■ **OBJECTIVE A**:
According to the letter about Airbnb going public, why should the flotation not significantly affect the UK hotel sector?
■ **OBJECTIVE B**:
Print the part of the letter about Airbnb going public between "In the future, the" and "growth of Airbnb.", inclusive.

■ **SELECTION**:

===

Editor: Airbnb announced last month that it would be going public in 2020, either via IPO or a direct listing. Whichever route it decides towards a $30bn (£23bn) to $40bn float, we do not believe it will have a significant impact on the UK hotel sector.

Airbnb’s growth since 2008 has certainly disrupted the hotel sector and led to a shift in the wider accommodation market.

However, business travellers, who accounted for 16.3 million trips and 39 million bed nights in 2018, according to Visit Britain, still find hotels preferable to Airbnb, particularly the new breed of city centre ‘affordable’ lifestyle hotels. On the supply side, there are suggestions that the home booking market is finite and Airbnb may be close to saturation point.

In the future, the likely tightening of letting regulations, the setting of rental caps in major markets and the failure of property management companies to achieve required scale might hinder the further growth of Airbnb.

===

[Lines of data]
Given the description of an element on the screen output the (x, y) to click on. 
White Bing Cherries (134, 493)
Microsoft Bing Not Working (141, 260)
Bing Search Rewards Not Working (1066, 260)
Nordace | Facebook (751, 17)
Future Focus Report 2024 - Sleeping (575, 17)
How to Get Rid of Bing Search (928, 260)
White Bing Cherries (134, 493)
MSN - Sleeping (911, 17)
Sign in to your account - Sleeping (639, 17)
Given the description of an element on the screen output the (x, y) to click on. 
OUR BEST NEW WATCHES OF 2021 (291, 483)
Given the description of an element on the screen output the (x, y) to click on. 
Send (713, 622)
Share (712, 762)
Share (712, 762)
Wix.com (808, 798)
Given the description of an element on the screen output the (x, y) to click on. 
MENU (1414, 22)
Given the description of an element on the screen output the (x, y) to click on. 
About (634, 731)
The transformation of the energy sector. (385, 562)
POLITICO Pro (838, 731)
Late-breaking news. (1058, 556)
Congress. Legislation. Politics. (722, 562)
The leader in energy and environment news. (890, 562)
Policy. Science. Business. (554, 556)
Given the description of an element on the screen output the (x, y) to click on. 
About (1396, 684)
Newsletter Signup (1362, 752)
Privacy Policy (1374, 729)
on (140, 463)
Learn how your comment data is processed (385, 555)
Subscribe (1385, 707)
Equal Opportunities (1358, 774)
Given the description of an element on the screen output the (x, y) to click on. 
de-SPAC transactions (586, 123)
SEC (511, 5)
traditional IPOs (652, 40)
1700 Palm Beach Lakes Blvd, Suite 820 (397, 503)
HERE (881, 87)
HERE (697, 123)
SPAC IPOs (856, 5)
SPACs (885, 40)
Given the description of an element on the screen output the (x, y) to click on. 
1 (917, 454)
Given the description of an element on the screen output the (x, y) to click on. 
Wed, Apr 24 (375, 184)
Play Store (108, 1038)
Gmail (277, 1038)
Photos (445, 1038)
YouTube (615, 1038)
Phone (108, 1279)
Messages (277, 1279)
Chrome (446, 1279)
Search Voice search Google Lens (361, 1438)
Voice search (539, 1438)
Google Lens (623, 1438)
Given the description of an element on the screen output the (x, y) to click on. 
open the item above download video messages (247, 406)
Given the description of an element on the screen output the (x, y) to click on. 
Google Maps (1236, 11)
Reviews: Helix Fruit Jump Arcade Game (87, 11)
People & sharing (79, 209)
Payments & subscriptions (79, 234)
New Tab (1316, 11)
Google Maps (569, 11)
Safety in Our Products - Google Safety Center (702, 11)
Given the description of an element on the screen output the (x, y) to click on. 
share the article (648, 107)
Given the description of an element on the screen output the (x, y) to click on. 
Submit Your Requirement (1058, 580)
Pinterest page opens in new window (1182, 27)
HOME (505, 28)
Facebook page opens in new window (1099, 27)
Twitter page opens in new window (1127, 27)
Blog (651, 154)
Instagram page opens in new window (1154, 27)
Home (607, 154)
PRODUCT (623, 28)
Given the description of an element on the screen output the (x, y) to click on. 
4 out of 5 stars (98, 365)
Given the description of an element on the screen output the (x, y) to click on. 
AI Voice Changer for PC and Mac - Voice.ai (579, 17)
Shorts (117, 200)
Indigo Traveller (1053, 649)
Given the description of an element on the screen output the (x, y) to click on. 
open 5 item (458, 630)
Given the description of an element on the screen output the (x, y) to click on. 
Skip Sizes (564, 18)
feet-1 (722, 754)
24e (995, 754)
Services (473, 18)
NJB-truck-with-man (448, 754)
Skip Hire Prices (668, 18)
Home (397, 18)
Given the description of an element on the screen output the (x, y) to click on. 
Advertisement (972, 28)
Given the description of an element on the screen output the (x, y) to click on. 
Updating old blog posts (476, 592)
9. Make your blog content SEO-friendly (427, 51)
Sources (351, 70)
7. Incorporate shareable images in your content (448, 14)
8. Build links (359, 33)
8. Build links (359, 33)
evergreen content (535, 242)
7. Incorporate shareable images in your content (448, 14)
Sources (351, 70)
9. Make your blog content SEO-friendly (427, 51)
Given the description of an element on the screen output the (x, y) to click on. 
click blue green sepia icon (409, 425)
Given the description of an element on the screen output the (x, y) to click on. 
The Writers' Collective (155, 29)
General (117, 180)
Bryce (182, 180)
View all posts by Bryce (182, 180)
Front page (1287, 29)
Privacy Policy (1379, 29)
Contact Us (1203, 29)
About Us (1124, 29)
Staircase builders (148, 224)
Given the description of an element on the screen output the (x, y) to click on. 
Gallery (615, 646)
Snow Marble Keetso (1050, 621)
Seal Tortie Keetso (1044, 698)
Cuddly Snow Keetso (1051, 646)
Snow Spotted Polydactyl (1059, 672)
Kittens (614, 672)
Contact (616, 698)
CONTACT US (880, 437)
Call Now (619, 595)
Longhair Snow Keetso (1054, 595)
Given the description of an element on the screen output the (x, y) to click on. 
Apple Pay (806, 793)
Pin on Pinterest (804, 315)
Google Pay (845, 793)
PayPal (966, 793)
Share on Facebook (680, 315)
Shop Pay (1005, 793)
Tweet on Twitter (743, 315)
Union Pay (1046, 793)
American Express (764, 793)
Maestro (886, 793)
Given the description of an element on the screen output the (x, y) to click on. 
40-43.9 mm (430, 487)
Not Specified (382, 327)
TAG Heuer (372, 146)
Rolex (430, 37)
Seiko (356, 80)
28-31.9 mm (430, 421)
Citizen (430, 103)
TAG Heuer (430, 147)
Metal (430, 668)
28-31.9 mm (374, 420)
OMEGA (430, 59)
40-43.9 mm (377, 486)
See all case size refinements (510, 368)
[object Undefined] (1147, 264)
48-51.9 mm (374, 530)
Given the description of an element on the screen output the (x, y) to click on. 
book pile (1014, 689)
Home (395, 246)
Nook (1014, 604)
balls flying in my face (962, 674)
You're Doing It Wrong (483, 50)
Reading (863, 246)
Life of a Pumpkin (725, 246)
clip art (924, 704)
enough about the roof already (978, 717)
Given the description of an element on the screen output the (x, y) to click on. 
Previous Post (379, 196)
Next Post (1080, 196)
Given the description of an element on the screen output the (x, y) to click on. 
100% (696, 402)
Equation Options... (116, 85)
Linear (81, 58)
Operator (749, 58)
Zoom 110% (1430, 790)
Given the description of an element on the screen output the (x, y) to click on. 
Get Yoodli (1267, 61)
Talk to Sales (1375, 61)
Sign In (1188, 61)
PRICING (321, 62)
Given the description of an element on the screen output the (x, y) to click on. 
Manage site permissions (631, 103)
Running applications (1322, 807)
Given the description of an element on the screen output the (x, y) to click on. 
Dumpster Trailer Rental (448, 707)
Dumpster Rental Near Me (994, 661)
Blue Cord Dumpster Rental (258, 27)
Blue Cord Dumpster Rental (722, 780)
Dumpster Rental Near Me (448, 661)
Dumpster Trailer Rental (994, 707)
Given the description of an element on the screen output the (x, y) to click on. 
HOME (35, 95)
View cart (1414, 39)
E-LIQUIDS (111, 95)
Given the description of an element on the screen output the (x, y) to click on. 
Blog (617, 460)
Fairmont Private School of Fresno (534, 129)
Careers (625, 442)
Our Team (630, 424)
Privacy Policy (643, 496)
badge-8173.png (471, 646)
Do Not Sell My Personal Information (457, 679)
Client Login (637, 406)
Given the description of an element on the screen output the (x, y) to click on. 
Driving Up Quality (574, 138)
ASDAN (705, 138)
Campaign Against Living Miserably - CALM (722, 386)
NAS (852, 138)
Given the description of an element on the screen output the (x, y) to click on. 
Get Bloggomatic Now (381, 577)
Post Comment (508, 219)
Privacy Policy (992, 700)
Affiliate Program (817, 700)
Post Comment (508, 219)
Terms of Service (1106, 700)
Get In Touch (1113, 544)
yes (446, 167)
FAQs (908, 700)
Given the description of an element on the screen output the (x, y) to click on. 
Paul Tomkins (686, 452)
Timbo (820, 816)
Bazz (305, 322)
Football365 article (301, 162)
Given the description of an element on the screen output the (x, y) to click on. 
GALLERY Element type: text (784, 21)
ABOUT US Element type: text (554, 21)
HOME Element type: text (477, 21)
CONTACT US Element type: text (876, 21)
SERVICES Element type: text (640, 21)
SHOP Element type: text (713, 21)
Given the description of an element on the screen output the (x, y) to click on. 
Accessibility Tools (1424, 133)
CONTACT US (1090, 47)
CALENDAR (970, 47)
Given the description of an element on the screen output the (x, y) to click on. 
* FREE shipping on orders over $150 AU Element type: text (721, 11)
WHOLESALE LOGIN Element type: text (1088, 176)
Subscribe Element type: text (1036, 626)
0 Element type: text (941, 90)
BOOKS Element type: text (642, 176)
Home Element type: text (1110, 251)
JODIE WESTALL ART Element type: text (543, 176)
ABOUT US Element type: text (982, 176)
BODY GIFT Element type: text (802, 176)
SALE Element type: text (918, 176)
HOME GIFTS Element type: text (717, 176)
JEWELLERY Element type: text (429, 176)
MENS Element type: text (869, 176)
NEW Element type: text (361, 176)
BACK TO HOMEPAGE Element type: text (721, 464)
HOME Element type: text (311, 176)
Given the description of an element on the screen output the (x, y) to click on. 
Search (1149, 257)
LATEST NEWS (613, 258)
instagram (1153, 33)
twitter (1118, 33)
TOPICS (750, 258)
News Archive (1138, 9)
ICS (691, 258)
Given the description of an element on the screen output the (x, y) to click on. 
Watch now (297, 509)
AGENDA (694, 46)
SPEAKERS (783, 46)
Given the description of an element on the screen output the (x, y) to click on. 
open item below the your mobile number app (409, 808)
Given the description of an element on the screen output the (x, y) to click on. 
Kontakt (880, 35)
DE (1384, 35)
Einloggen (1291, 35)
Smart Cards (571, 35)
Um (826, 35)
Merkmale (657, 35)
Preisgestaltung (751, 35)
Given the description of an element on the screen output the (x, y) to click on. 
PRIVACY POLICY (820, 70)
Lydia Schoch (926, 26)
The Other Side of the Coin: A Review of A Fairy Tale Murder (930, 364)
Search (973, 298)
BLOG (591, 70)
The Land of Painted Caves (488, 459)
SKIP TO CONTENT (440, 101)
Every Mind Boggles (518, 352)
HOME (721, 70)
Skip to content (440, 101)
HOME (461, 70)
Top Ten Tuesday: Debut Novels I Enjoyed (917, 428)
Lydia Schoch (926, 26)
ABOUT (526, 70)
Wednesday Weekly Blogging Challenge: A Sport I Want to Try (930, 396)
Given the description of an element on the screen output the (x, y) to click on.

===

■ **FINISHED ANSWER A**:
Business travelers still prefer hotels to Airbnb, especially the new city center "affordable" lifestyle hotels. On the supply side, the home booking market may be finite, and Airbnb may be close to saturation point.

■ **FINISHED ANSWER B**:
In the future, the likely tightening of letting regulations, the setting of rental caps in major markets and the failure of property management companies to achieve required scale might hinder the further growth of Airbnb.